Ślub to wyjątkowa okazja. Warto zadbać o to, aby w jego dniu wszystko było dopięte na ostatni guzik – łącznie z makijażem. Jak zrobić dobry makijaż ślubny i co to znaczy?
Makijaż, który wytrzyma wszystko
Makijaż ślubny powinien spełniać przede wszystkim dwa kryteria – ma pięknie się prezentować i odznaczać się wyjątkową trwałością. Musi wytrzymać przede wszystkim wiele godzin świętowania, ale również łzy wzruszenia, gości całujących w policzki przy składaniu życzeń, pot. Dlatego też warto wykonać próbny make-up i przetestować go w ekstremalnych warunkach – na przykład podczas upałów.
Niezwykle istotny jest też dobór kosmetyków. Jeśli makijaż będzie wykonywać profesjonalna makijażystka, z pewnością wybierze dla nas idealne produkty. Dobrze jest jednak mieć świadomość tego, co może zostać wykorzystane i ewentualnie sprawdzić wcześniej, czy na przykład dany kosmetyk nas nie uczula.
W ślubnej kosmetyczce powinny się znaleźć wysokiej jakości produkty do makijażu twarzy. Dobrze dobrany zastygający podkład może mieć w zależności od potrzeb cery rozświetlającą lub matującą formułę. Warto mieć jednak na uwadze, że podkłady rozświetlające mogą po wielu godzinach wyświecać się bardziej na twarzy i wyglądać nieatrakcyjnie. Dlatego też dobrym rozwiązaniem jest stosowanie zarówno bazy pod kosmetyk jak i fixera w sprayu. Oba te kosmetyki przedłużą trwałość podkładu, sprawią, że lepiej też będą się trzymać produkty do konturowania. Jednocześnie, nie obciążą w dużym stopniu twarzy.
Jeśli chodzi o produkty do konturowania, warto twarz potraktować delikatnie bronzerem, który pomoże nam nieco wyszczuplić owal czy kontur nosa. Dobrze sprawdzi się bronzer w cieplejszym lub neutralnym odcieniu. Róż dobrać można kolorem do naszych naturalnych rumieńców, dzięki temu nadamy twarzy zdrowy, dziewczęcy i lekki wygląd. W ślubnym makijażu sprawdzi się również rozświetlacz nakładany na obszar pod łukiem brwiowym, górną część kości policzkowych i grzbiet nosa.
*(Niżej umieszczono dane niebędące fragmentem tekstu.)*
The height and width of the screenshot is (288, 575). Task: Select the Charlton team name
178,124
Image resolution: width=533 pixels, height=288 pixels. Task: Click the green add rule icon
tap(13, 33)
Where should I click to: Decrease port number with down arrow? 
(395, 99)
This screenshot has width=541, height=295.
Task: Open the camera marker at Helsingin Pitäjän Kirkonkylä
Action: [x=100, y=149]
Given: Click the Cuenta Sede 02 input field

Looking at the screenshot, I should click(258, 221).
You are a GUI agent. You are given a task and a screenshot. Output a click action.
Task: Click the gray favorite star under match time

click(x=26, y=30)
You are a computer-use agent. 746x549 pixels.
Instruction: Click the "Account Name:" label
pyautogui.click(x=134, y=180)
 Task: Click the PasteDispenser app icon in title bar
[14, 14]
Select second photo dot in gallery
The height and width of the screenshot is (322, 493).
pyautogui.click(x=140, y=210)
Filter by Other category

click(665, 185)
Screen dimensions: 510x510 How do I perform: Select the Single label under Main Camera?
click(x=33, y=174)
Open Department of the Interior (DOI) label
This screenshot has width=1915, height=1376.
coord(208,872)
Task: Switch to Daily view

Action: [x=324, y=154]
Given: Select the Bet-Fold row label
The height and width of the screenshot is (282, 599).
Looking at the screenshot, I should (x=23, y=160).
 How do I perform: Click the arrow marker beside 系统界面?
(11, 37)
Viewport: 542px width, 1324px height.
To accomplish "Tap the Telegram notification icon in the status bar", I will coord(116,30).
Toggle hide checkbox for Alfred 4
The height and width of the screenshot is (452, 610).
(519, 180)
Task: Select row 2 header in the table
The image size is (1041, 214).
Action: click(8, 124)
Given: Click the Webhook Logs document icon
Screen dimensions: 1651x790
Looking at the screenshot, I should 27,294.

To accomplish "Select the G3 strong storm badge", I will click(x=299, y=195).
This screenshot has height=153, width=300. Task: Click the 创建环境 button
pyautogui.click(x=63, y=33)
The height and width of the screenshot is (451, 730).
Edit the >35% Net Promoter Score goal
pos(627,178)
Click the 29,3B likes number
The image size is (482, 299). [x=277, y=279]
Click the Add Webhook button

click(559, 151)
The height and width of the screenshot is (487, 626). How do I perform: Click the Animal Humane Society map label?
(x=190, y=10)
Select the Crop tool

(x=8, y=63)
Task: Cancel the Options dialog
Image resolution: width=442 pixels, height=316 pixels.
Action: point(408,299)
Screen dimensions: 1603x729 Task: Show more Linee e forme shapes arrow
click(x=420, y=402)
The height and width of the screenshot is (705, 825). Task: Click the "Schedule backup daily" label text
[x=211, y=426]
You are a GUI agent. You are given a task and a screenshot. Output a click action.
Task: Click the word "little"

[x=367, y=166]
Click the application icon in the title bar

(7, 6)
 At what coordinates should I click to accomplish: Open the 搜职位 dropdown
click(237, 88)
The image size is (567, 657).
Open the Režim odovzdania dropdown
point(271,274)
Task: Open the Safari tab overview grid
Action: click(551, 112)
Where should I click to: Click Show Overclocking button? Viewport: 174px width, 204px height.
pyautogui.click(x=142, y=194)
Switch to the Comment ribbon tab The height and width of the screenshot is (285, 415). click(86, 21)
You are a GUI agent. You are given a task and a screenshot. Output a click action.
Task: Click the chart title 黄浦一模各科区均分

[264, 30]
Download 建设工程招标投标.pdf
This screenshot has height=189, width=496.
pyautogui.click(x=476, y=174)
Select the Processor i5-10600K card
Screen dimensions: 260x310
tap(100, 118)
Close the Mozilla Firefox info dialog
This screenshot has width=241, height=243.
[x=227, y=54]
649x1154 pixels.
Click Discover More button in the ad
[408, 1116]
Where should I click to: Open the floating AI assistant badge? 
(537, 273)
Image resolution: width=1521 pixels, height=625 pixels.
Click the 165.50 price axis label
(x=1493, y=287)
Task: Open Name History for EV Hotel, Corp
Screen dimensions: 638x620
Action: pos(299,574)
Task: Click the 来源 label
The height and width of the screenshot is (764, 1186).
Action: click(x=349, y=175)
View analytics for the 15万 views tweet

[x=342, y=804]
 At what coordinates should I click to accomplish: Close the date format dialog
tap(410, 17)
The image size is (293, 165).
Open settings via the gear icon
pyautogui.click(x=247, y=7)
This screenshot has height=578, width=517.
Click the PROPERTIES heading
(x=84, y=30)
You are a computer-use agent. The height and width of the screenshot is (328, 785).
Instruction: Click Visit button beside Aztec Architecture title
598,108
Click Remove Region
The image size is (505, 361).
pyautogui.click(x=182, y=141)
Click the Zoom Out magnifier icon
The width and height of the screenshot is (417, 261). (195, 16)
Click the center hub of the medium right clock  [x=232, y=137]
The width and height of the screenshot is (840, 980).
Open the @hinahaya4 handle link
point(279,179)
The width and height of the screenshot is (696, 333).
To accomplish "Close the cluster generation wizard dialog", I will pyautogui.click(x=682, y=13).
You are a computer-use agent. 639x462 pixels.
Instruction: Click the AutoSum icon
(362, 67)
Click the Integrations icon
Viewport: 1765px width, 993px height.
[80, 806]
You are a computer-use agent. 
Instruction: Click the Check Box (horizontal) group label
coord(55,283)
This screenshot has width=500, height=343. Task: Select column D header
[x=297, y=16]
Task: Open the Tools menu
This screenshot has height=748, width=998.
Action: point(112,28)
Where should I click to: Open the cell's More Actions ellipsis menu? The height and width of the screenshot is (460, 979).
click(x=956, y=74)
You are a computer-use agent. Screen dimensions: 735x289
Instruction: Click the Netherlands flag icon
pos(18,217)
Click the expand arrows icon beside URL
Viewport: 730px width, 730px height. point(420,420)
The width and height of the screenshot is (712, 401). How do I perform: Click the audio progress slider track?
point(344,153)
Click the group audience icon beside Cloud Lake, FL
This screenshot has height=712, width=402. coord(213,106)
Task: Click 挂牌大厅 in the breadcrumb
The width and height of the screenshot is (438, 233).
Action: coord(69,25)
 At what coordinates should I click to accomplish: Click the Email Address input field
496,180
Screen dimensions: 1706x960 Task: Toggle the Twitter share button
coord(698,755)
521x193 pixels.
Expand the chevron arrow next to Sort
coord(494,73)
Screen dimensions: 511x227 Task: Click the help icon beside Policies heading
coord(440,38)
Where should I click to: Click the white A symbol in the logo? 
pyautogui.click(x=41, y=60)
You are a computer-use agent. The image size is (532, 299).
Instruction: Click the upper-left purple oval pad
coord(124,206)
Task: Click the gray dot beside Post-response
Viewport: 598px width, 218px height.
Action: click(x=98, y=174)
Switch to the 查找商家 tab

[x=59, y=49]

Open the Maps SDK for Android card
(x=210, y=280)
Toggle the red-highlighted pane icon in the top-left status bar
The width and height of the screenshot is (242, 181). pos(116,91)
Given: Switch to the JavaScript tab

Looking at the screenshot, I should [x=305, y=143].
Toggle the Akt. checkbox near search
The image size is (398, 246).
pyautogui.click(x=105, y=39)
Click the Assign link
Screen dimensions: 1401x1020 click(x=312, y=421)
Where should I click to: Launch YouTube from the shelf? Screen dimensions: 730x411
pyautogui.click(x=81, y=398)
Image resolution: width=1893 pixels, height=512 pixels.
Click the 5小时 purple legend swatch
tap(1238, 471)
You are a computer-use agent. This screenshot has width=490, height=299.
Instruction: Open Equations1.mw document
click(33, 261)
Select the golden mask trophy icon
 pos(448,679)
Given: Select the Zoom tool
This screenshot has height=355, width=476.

Warto też w ślubnej kosmetyczce mieć wodoodporne tusze do rzęs, które będą odporne na łzy wzruszenia, o które w ten wielki dzień nietrudno.
Przede wszystkim klasyka
W makijażu ślubnym sprawdza się klasyka. Kolorowe makijaże lepiej będą pasować do innych okazji. Ślubny make-up lubi się z odcieniami nude, złotem, ciepłymi, różowymi tonami (różowe złoto znakomicie się sprawdzi). Warto postawić na klasyczne cieniowanie powieki, może być nawet lekko w stylu smokey, aby dodać spojrzeniu jeszcze więcej wyrazistości. Jeśli mocniej podkreślamy oczy, nie zapominajmy o zarysowaniu brwi. Jeśli chodzi o usta, pięknie będą się prezentować pomadki lub błyszczyki w ciepłych odcieniach nude, brzoskwiniowych. Dobrym rozwiązaniem będą matowe, zastygające formuły, które utrzymają się na ustach pomimo spożywanych potraw i napojów i które przede wszystkim nie będą się rozmazywać.
Nietypowy akcent
Jeśli w naszej ślubnej stylizacji pojawia się jakiś mocniejszy kolor, na przykład bukiet czy para szpilek – odcień ten możemy wyeksponować także w makijażu, na tracąc na jego klasycznym charakterze.
Dobrze będzie się prezentować na przykład tusz do rzęs w burgundowym kolorze lub z czerwonymi podtonami (hit tego sezonu). Klasyczna, czerwona szminka może być też oryginalnym akcentem w ślubnej stylizacji, przełamującym delikatną kolorystykę w stylu nude.